{ Leseprobe 132 }

Literatur von Martin Ganter

Aus dem Werk "Madames (ein Komödchen mit etwas Gesang)"

Santi: Dann lassen Sie mich noch ein paar grundsätzliche Dinge wiederholen, Ihnen, denen es obliegt, groß und klein zufrieden zu stellen; vor allem aber den sogenannten Großen, d.h. den an ihrer Größe Laborierenden zu einem gesegneten Abtritt zu verhelfen. Gerade hier kommt es auf die rechte Behandlung an. Eine Dame, die sich mit Männern beschäftigt, muss ganz genau wissen, was für Zweibeiner das sind, mit denen sie sich einlässt. Als erstes sage ich, dass die Männer ohne uns Frauen niemals wissen können, wer sie sind. Allenfalls dass sie uns durch ihr Imponiergehabe dies glauben zu machen versuchen. Rumort es im Mann und seine Begehrlichkeit macht ihm zu schaffen, dann läuft er gleichsam in seiner angestammten Grundform einher, in der Grundform des nachtaktiven Tiers, das ebenso zum zärtlichen Schmusen fähig ist wie zum blutrünstigen Zubeißen. Diese Form ist auch heute noch immer erkennbar. Selbst unter dem Anzug aus den feinsten schottischen Garnseiden ist noch dieses Tier deutlich zu erkennen, roh und unkultiviert und ungeschliffen, durchaus aber auch domestizierbar. Zeigt dem Mann, dass es nicht nur die Jagd gibt und den Krieg und den Bramarbas, sondern auch den anmutigen ausgeglichenen Gesellschafter, den heiteren Gastgeber und munteren Tänzer mit seiner Körpersprache!

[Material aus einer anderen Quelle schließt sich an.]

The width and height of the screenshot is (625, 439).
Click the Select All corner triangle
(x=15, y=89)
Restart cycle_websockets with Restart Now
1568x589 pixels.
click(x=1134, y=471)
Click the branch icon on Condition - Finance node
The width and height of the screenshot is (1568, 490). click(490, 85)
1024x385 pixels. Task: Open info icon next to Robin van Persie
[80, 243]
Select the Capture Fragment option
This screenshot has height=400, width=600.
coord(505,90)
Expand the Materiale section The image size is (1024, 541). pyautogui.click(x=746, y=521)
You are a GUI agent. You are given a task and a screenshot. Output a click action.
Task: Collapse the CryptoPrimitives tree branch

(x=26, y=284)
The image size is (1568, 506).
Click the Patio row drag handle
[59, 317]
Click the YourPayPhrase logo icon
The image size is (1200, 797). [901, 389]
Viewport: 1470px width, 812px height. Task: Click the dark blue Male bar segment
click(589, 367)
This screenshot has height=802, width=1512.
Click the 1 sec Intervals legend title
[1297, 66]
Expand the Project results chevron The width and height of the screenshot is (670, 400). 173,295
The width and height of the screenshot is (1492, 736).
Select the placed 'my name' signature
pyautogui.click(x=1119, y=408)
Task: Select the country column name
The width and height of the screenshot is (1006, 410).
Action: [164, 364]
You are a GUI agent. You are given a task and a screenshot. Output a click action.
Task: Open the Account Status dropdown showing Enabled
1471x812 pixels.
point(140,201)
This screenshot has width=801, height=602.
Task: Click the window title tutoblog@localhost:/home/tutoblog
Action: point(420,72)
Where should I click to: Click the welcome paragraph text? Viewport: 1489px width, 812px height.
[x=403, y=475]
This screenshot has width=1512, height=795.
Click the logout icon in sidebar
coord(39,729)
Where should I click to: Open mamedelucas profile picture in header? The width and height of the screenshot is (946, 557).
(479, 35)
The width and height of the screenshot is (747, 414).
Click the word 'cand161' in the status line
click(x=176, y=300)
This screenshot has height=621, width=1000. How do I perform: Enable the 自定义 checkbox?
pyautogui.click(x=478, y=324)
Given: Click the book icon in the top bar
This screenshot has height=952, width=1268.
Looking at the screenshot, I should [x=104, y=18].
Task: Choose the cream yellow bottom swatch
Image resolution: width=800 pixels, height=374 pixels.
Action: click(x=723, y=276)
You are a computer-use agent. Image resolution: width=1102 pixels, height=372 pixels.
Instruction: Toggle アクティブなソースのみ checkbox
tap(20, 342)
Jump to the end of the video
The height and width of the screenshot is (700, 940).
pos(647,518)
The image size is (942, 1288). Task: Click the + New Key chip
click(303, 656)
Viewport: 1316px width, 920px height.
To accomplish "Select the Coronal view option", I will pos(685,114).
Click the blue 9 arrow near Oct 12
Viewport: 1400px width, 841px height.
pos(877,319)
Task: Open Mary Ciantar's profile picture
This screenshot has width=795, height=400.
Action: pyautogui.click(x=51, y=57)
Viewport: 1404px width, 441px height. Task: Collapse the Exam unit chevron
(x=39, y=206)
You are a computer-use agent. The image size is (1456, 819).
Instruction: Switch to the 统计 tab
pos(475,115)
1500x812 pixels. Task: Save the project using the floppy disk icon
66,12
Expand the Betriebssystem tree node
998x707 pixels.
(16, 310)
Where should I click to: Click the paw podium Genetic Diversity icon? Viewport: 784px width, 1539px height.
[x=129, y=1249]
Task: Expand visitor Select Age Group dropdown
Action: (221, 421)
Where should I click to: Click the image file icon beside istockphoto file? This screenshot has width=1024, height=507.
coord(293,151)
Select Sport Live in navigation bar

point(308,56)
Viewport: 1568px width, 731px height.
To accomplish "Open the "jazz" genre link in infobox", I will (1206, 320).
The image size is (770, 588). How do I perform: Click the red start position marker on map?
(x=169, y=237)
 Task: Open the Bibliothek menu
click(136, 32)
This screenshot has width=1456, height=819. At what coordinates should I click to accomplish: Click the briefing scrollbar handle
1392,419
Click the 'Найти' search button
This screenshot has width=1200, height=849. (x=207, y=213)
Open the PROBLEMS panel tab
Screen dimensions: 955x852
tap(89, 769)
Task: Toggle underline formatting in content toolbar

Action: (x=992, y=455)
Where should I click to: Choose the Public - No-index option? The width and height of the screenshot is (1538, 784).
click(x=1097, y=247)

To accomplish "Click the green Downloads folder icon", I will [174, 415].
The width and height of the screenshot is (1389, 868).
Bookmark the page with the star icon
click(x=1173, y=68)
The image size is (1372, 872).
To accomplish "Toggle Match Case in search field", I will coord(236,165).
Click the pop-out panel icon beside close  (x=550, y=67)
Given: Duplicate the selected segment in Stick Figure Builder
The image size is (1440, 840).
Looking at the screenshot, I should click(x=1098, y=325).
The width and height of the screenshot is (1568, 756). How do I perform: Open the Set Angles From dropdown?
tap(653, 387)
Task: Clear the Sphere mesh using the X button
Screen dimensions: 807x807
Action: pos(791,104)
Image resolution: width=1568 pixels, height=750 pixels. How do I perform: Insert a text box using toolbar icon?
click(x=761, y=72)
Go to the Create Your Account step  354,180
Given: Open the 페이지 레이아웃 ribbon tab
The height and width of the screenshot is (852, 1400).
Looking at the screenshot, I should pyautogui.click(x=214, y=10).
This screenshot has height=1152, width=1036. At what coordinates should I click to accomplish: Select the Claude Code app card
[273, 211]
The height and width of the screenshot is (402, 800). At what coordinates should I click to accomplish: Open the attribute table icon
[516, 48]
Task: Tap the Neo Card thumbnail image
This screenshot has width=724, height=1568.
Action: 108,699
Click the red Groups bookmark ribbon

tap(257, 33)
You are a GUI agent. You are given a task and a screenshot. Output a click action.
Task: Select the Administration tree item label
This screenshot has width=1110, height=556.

Wo aber keine sexuelle Begierde herrscht, da besteht auch nur wenig Tendenz, sich durch eine außerordentliche Arbeit bemerkbar zu machen. Was aber die zweite Grundform angeht, so kommt der Mann auch oft daher und sucht nach seiner Mama. Meist geschieht das auch im Anschluss an seine Bedürfnisstillung. Da erscheint er dann in seiner zweiten Grundform: dem schutzbedürftigen Kind. Sonst aber, etwa auf Gesellschaften, bei öffentlichen Feiern und überhaupt in der Öffentlichkeit sehen wir den Mann gern als den Beschützer und Besitzer seiner Frau. Da tritt er auf als ein sanft und souverän lächelnder, um alles sich kümmernder und um alles wissender Herr Papa. Fast als wollte er allen anderen Weibchen bedeuten, dass es in seiner Umgebung nichts gibt als eine ewige Reihe köstlich sorgenfreier Tage. - Und nun kommen Sie! Ein Stück Schwerstarbeit liegt vor ihnen.